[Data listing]
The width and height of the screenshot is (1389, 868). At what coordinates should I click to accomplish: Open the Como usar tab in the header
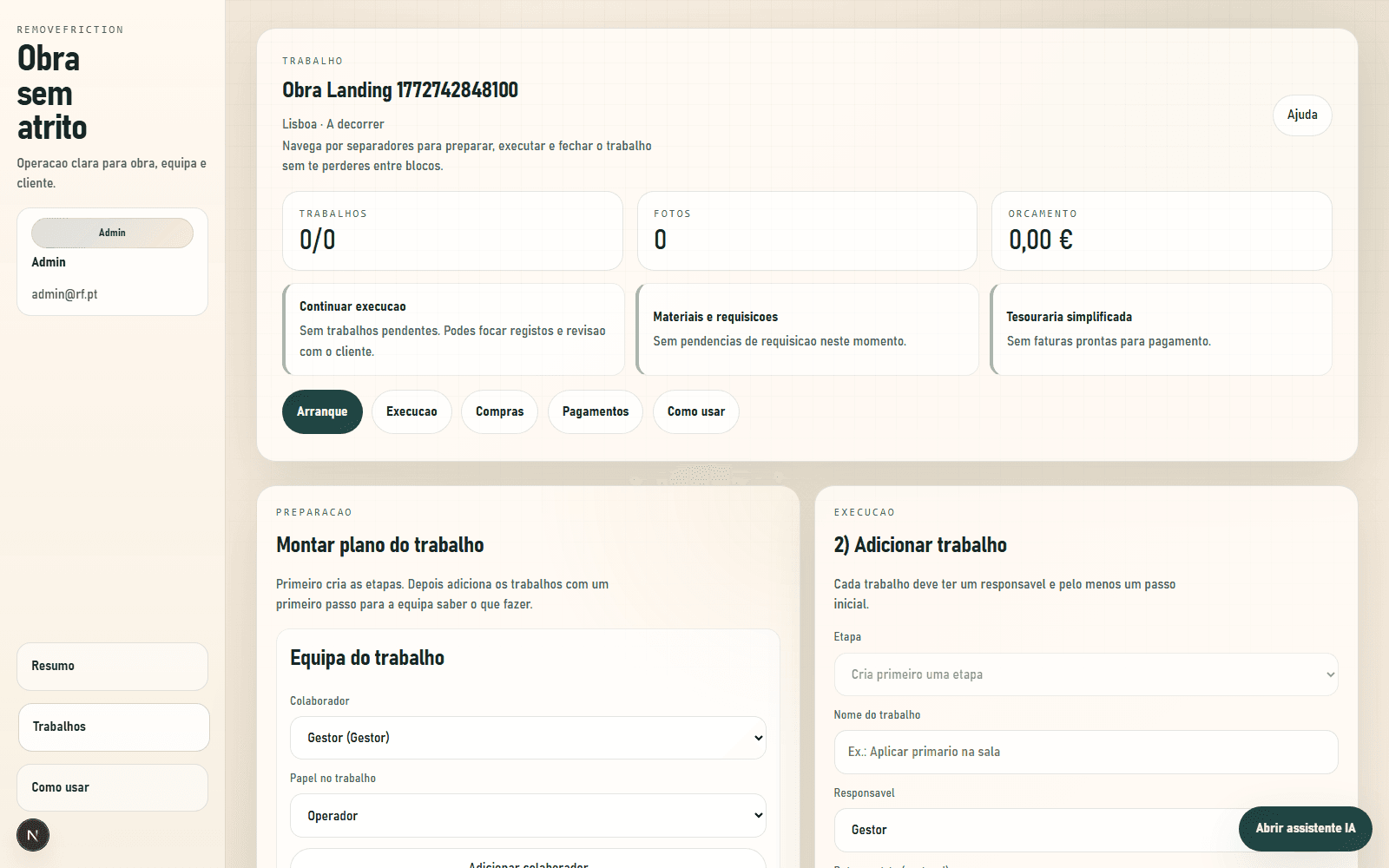(x=695, y=411)
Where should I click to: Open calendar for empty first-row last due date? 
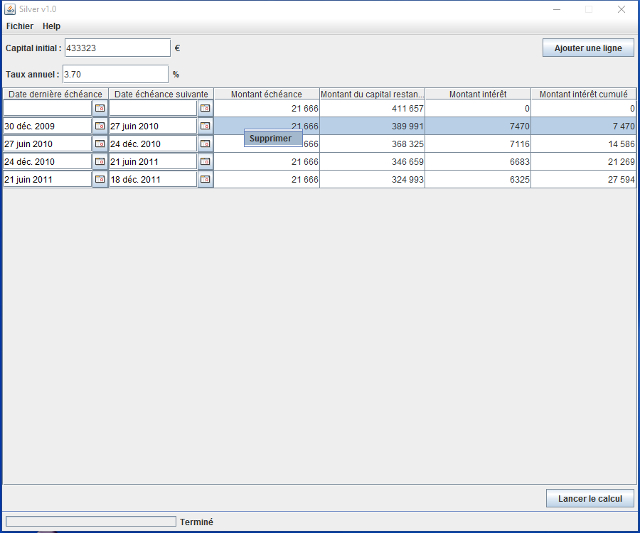(x=100, y=108)
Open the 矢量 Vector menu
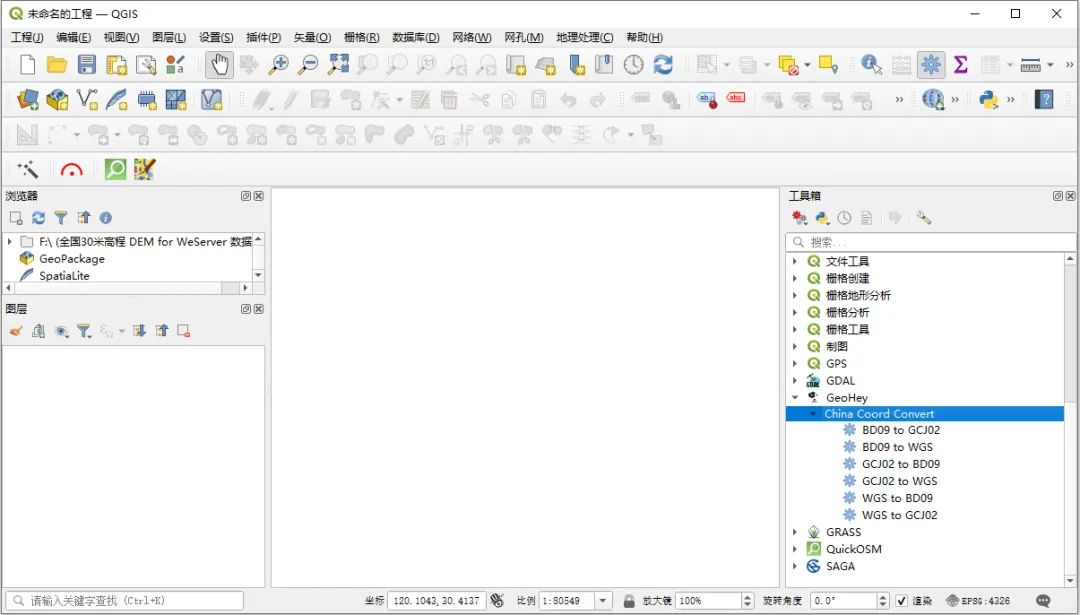This screenshot has width=1080, height=615. point(314,37)
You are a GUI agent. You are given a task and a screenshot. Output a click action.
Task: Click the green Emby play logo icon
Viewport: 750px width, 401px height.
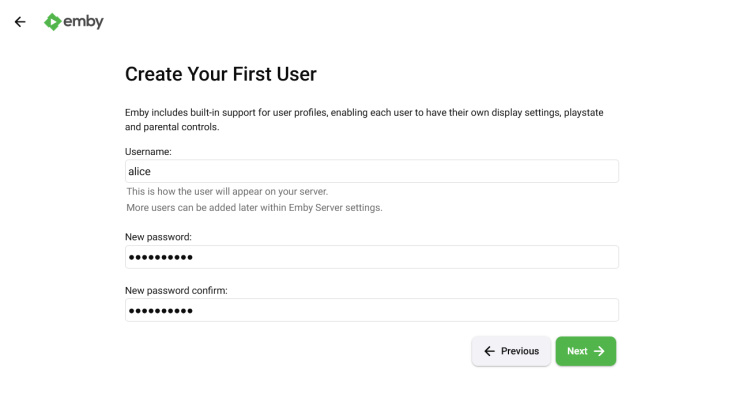click(52, 21)
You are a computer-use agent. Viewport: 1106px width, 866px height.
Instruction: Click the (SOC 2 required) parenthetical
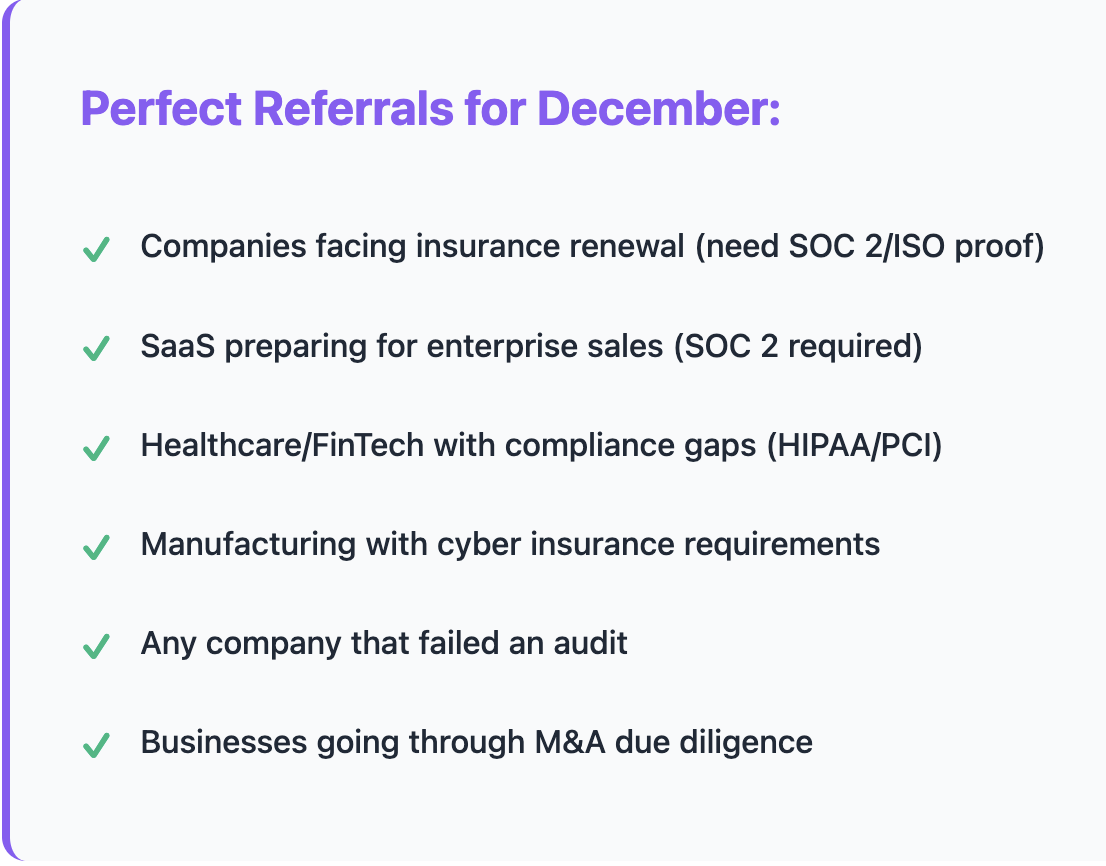[x=798, y=346]
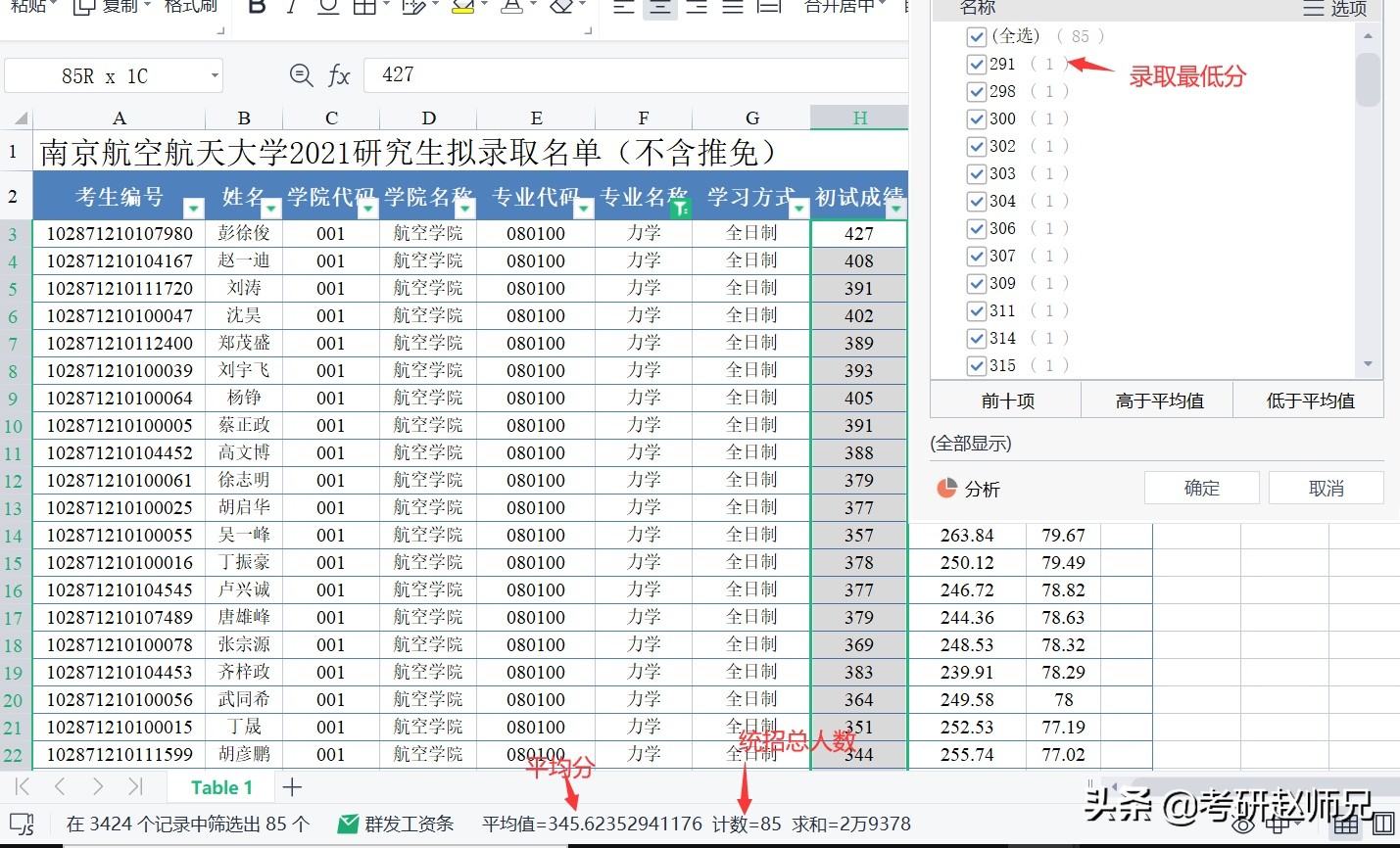Open the 初试成绩 column filter dropdown

(897, 208)
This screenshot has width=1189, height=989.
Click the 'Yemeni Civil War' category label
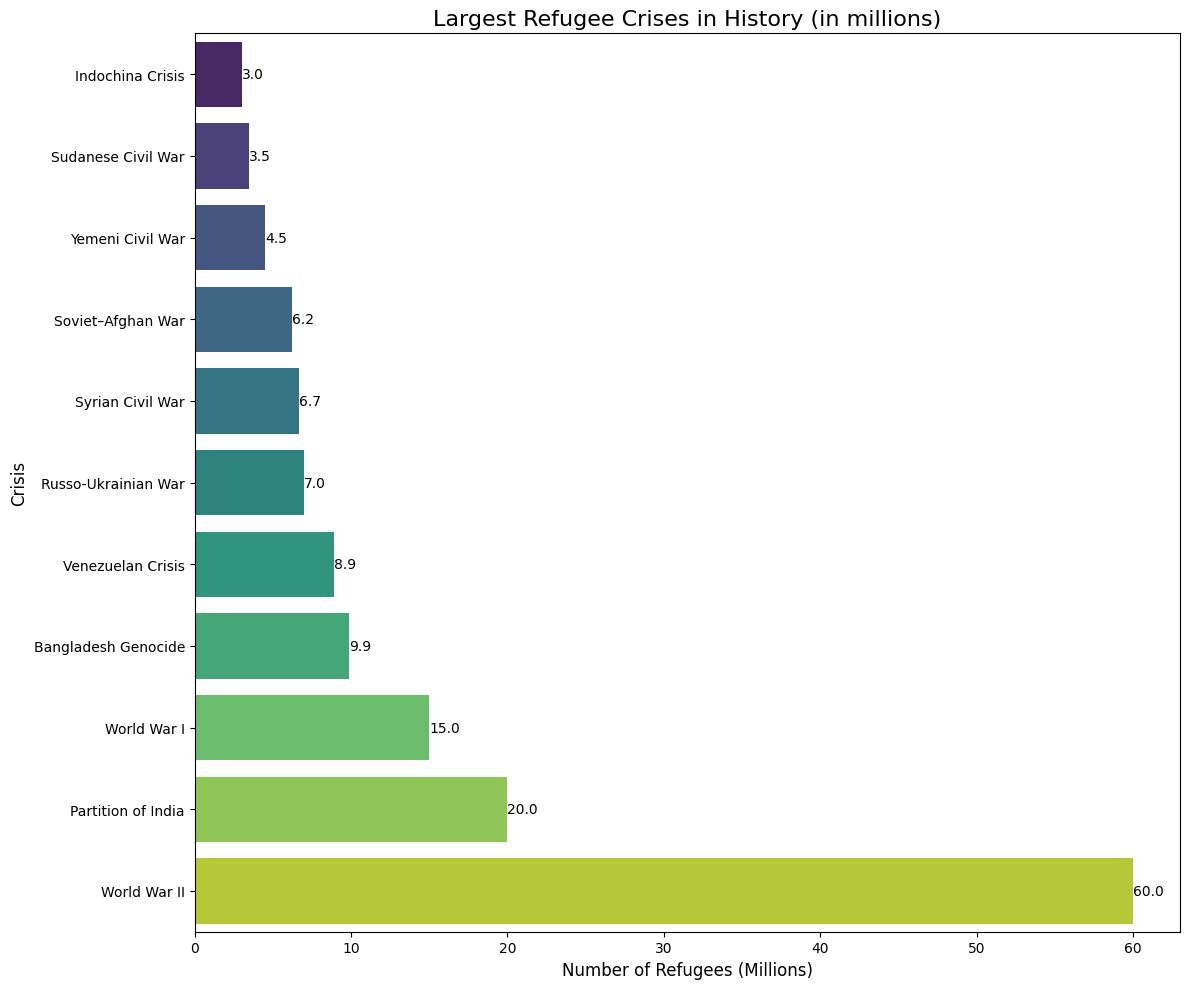(127, 239)
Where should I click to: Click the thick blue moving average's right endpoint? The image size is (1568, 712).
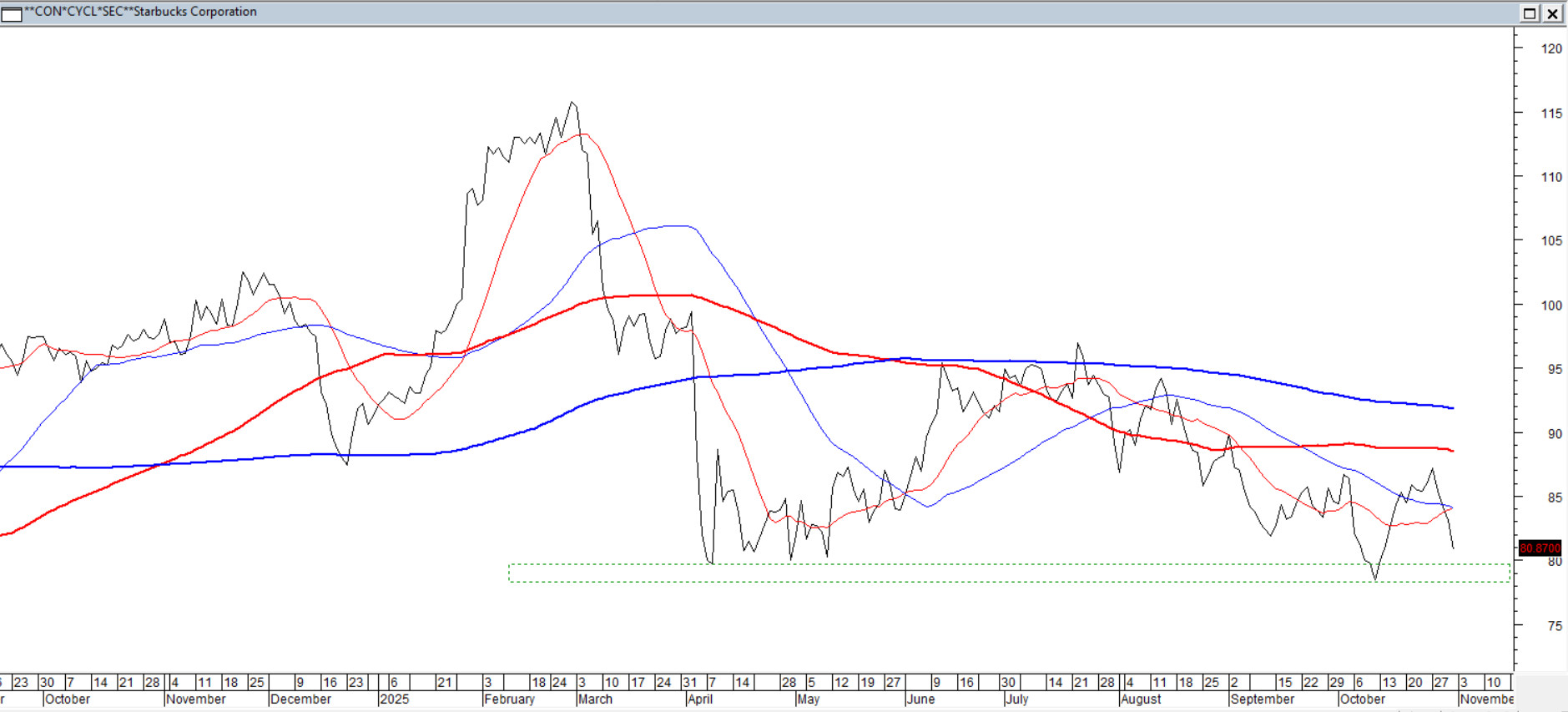(x=1453, y=408)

DESCRIPTION OF THE TASK
Copy all of the entries above word for word, leaving out the pictures.

TASK SOLUTION
The width and height of the screenshot is (1389, 868). At what coordinates should I click to accomplish: Open the Como usar tab in the header
(x=695, y=411)
Where should I click to: Open calendar for empty first-row last due date? 
(x=100, y=108)
Open the 矢量 Vector menu
This screenshot has width=1080, height=615. point(314,37)
You are a GUI agent. You are given a task and a screenshot. Output a click action.
Task: Click the green Emby play logo icon
Viewport: 750px width, 401px height.
click(52, 21)
You are a computer-use agent. Viewport: 1106px width, 866px height.
Instruction: Click the (SOC 2 required) parenthetical
[x=798, y=346]
Open the 初试成绩 column filter dropdown

(897, 208)
This screenshot has width=1189, height=989.
Click the 'Yemeni Civil War' category label
(127, 239)
Where should I click to: Click the thick blue moving average's right endpoint? The image size is (1568, 712).
(x=1453, y=408)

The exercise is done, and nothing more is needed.